Input data section start
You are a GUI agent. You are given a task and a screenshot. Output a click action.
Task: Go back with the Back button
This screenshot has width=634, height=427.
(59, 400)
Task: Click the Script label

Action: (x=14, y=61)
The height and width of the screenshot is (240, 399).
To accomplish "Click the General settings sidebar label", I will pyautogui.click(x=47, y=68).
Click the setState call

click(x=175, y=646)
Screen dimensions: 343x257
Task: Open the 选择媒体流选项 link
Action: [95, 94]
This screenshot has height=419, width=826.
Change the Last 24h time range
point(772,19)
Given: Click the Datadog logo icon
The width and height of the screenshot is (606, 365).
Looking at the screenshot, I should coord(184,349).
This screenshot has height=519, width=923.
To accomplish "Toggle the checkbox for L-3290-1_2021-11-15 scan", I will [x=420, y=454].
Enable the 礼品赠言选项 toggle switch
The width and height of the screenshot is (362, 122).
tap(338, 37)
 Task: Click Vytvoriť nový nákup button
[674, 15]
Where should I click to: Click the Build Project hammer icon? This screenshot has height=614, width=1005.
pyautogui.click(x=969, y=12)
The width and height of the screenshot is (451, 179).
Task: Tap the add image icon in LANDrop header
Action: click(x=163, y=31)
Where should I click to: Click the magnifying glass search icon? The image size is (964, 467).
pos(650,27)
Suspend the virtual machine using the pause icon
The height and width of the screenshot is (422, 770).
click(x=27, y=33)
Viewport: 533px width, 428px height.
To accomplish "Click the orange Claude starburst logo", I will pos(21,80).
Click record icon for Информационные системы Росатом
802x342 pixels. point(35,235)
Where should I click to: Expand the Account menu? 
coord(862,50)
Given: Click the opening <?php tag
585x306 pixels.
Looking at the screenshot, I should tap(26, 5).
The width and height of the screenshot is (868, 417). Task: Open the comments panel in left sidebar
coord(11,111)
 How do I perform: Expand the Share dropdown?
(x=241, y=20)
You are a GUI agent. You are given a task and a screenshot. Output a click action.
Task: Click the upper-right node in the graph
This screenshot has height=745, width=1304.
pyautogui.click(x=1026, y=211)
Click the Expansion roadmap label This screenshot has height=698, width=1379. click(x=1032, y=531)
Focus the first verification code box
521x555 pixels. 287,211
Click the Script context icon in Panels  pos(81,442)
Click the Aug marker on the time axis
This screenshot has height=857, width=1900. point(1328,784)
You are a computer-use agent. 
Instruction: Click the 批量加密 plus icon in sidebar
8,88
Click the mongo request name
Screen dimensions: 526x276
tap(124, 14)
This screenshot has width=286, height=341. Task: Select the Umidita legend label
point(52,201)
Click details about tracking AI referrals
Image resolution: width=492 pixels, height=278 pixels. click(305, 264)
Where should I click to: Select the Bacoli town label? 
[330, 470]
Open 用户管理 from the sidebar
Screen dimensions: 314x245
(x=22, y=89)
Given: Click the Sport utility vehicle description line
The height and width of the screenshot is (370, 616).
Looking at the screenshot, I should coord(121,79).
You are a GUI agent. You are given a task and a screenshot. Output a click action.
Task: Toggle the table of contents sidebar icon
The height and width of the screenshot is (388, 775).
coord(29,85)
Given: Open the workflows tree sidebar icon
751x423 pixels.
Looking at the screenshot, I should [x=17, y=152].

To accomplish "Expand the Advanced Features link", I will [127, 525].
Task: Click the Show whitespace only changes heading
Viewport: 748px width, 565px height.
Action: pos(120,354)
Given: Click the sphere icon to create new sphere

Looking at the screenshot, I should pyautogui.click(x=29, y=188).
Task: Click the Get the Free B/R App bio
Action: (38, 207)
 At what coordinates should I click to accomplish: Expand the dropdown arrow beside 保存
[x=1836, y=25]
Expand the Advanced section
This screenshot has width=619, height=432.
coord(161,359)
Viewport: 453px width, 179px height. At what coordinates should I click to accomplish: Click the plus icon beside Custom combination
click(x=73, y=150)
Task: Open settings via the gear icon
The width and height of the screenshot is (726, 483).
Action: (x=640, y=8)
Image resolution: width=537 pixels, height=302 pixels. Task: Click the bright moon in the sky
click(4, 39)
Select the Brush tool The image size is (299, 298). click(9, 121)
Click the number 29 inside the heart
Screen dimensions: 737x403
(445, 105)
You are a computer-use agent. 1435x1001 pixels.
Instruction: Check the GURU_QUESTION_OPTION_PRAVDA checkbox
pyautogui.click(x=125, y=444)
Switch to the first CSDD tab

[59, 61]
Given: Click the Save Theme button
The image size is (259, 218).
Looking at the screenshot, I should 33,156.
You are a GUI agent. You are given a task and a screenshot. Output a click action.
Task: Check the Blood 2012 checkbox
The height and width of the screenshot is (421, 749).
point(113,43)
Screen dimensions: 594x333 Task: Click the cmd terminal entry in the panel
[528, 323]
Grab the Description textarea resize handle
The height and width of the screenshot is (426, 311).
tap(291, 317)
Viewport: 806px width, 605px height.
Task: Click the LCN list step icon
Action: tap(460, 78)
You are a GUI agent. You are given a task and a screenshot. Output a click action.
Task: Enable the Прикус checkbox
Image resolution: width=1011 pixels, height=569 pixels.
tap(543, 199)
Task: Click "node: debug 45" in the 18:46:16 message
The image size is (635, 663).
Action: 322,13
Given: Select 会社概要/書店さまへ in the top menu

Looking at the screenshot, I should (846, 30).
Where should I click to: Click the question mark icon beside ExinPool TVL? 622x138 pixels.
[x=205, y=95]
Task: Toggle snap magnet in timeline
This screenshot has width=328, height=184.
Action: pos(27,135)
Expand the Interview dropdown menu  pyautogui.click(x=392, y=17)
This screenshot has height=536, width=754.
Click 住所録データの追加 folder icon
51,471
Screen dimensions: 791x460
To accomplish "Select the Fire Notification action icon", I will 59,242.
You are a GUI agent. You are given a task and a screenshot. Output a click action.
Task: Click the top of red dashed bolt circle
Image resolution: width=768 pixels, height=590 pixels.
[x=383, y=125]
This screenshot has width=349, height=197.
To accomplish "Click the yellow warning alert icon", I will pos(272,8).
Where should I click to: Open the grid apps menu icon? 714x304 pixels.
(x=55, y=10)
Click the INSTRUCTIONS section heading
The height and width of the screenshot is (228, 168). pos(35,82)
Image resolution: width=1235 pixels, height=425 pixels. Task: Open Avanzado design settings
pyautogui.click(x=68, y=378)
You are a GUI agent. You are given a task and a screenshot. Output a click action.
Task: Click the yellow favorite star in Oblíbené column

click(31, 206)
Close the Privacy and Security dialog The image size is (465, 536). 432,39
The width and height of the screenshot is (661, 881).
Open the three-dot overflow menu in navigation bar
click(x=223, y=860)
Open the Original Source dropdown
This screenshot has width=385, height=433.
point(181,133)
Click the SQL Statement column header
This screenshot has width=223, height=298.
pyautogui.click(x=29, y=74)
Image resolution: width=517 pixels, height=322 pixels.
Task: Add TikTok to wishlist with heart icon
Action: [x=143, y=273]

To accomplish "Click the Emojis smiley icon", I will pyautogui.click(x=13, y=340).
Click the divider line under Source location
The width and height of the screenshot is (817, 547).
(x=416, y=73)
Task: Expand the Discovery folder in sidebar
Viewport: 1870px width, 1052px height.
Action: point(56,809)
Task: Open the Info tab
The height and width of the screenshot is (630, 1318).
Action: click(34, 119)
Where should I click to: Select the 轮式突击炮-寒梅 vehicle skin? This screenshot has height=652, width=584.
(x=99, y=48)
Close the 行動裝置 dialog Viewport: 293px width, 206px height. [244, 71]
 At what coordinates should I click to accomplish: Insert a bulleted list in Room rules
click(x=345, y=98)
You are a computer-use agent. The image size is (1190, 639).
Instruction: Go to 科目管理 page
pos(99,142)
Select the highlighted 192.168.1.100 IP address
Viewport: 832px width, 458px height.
Input data section end
- **The problem**
Give the records again, exactly as they appear.

- **Answer**
You are a GUI agent. You are given a task and a screenshot. Output a click action.
Task: Go back with the Back button
This screenshot has width=634, height=427.
(59, 400)
Task: Click the Script label

Action: (x=14, y=61)
The height and width of the screenshot is (240, 399).
To accomplish "Click the General settings sidebar label", I will pyautogui.click(x=47, y=68).
Click the setState call

click(x=175, y=646)
Screen dimensions: 343x257
Task: Open the 选择媒体流选项 link
Action: [95, 94]
This screenshot has height=419, width=826.
Change the Last 24h time range
point(772,19)
Given: Click the Datadog logo icon
The width and height of the screenshot is (606, 365).
Looking at the screenshot, I should coord(184,349).
This screenshot has height=519, width=923.
To accomplish "Toggle the checkbox for L-3290-1_2021-11-15 scan", I will [x=420, y=454].
Enable the 礼品赠言选项 toggle switch
The width and height of the screenshot is (362, 122).
tap(338, 37)
 Task: Click Vytvoriť nový nákup button
[674, 15]
Where should I click to: Click the Build Project hammer icon? This screenshot has height=614, width=1005.
pyautogui.click(x=969, y=12)
The width and height of the screenshot is (451, 179).
Task: Tap the add image icon in LANDrop header
Action: click(x=163, y=31)
Where should I click to: Click the magnifying glass search icon? The image size is (964, 467).
pos(650,27)
Suspend the virtual machine using the pause icon
The height and width of the screenshot is (422, 770).
click(x=27, y=33)
Viewport: 533px width, 428px height.
To accomplish "Click the orange Claude starburst logo", I will pos(21,80).
Click record icon for Информационные системы Росатом
802x342 pixels. point(35,235)
Where should I click to: Expand the Account menu? 
coord(862,50)
Given: Click the opening <?php tag
585x306 pixels.
Looking at the screenshot, I should tap(26, 5).
The width and height of the screenshot is (868, 417). Task: Open the comments panel in left sidebar
coord(11,111)
 How do I perform: Expand the Share dropdown?
(x=241, y=20)
You are a GUI agent. You are given a task and a screenshot. Output a click action.
Task: Click the upper-right node in the graph
This screenshot has height=745, width=1304.
pyautogui.click(x=1026, y=211)
Click the Expansion roadmap label This screenshot has height=698, width=1379. click(x=1032, y=531)
Focus the first verification code box
521x555 pixels. 287,211
Click the Script context icon in Panels  pos(81,442)
Click the Aug marker on the time axis
This screenshot has height=857, width=1900. point(1328,784)
You are a computer-use agent. 
Instruction: Click the 批量加密 plus icon in sidebar
8,88
Click the mongo request name
Screen dimensions: 526x276
tap(124, 14)
This screenshot has width=286, height=341. Task: Select the Umidita legend label
point(52,201)
Click details about tracking AI referrals
Image resolution: width=492 pixels, height=278 pixels. click(305, 264)
Where should I click to: Select the Bacoli town label? 
[330, 470]
Open 用户管理 from the sidebar
Screen dimensions: 314x245
(x=22, y=89)
Given: Click the Sport utility vehicle description line
The height and width of the screenshot is (370, 616).
Looking at the screenshot, I should coord(121,79).
You are a GUI agent. You are given a task and a screenshot. Output a click action.
Task: Toggle the table of contents sidebar icon
The height and width of the screenshot is (388, 775).
coord(29,85)
Given: Open the workflows tree sidebar icon
751x423 pixels.
Looking at the screenshot, I should [x=17, y=152].

To accomplish "Expand the Advanced Features link", I will [127, 525].
Task: Click the Show whitespace only changes heading
Viewport: 748px width, 565px height.
Action: pos(120,354)
Given: Click the sphere icon to create new sphere

Looking at the screenshot, I should pyautogui.click(x=29, y=188).
Task: Click the Get the Free B/R App bio
Action: (38, 207)
 At what coordinates should I click to accomplish: Expand the dropdown arrow beside 保存
[x=1836, y=25]
Expand the Advanced section
This screenshot has width=619, height=432.
coord(161,359)
Viewport: 453px width, 179px height. At what coordinates should I click to accomplish: Click the plus icon beside Custom combination
click(x=73, y=150)
Task: Open settings via the gear icon
The width and height of the screenshot is (726, 483).
Action: (x=640, y=8)
Image resolution: width=537 pixels, height=302 pixels. Task: Click the bright moon in the sky
click(4, 39)
Select the Brush tool The image size is (299, 298). click(9, 121)
Click the number 29 inside the heart
Screen dimensions: 737x403
(445, 105)
You are a computer-use agent. 1435x1001 pixels.
Instruction: Check the GURU_QUESTION_OPTION_PRAVDA checkbox
pyautogui.click(x=125, y=444)
Switch to the first CSDD tab

[59, 61]
Given: Click the Save Theme button
The image size is (259, 218).
Looking at the screenshot, I should 33,156.
You are a GUI agent. You are given a task and a screenshot. Output a click action.
Task: Check the Blood 2012 checkbox
The height and width of the screenshot is (421, 749).
point(113,43)
Screen dimensions: 594x333 Task: Click the cmd terminal entry in the panel
[528, 323]
Grab the Description textarea resize handle
The height and width of the screenshot is (426, 311).
tap(291, 317)
Viewport: 806px width, 605px height.
Task: Click the LCN list step icon
Action: tap(460, 78)
You are a GUI agent. You are given a task and a screenshot. Output a click action.
Task: Enable the Прикус checkbox
Image resolution: width=1011 pixels, height=569 pixels.
tap(543, 199)
Task: Click "node: debug 45" in the 18:46:16 message
The image size is (635, 663).
Action: 322,13
Given: Select 会社概要/書店さまへ in the top menu

Looking at the screenshot, I should (846, 30).
Where should I click to: Click the question mark icon beside ExinPool TVL? 622x138 pixels.
[x=205, y=95]
Task: Toggle snap magnet in timeline
This screenshot has width=328, height=184.
Action: pos(27,135)
Expand the Interview dropdown menu  pyautogui.click(x=392, y=17)
This screenshot has height=536, width=754.
Click 住所録データの追加 folder icon
51,471
Screen dimensions: 791x460
To accomplish "Select the Fire Notification action icon", I will 59,242.
You are a GUI agent. You are given a task and a screenshot. Output a click action.
Task: Click the top of red dashed bolt circle
Image resolution: width=768 pixels, height=590 pixels.
[x=383, y=125]
This screenshot has width=349, height=197.
To accomplish "Click the yellow warning alert icon", I will pos(272,8).
Where should I click to: Open the grid apps menu icon? 714x304 pixels.
(x=55, y=10)
Click the INSTRUCTIONS section heading
The height and width of the screenshot is (228, 168). pos(35,82)
Image resolution: width=1235 pixels, height=425 pixels. Task: Open Avanzado design settings
pyautogui.click(x=68, y=378)
You are a GUI agent. You are given a task and a screenshot. Output a click action.
Task: Click the yellow favorite star in Oblíbené column

click(31, 206)
Close the Privacy and Security dialog The image size is (465, 536). 432,39
The width and height of the screenshot is (661, 881).
Open the three-dot overflow menu in navigation bar
click(x=223, y=860)
Open the Original Source dropdown
This screenshot has width=385, height=433.
point(181,133)
Click the SQL Statement column header
This screenshot has width=223, height=298.
pyautogui.click(x=29, y=74)
Image resolution: width=517 pixels, height=322 pixels.
Task: Add TikTok to wishlist with heart icon
Action: [x=143, y=273]

To accomplish "Click the Emojis smiley icon", I will pyautogui.click(x=13, y=340).
Click the divider line under Source location
The width and height of the screenshot is (817, 547).
(x=416, y=73)
Task: Expand the Discovery folder in sidebar
Viewport: 1870px width, 1052px height.
Action: point(56,809)
Task: Open the Info tab
The height and width of the screenshot is (630, 1318).
Action: click(34, 119)
Where should I click to: Select the 轮式突击炮-寒梅 vehicle skin? This screenshot has height=652, width=584.
(x=99, y=48)
Close the 行動裝置 dialog Viewport: 293px width, 206px height. [244, 71]
 At what coordinates should I click to accomplish: Insert a bulleted list in Room rules
click(x=345, y=98)
You are a computer-use agent. The image size is (1190, 639).
Instruction: Go to 科目管理 page
pos(99,142)
Select the highlighted 192.168.1.100 IP address
Viewport: 832px width, 458px height.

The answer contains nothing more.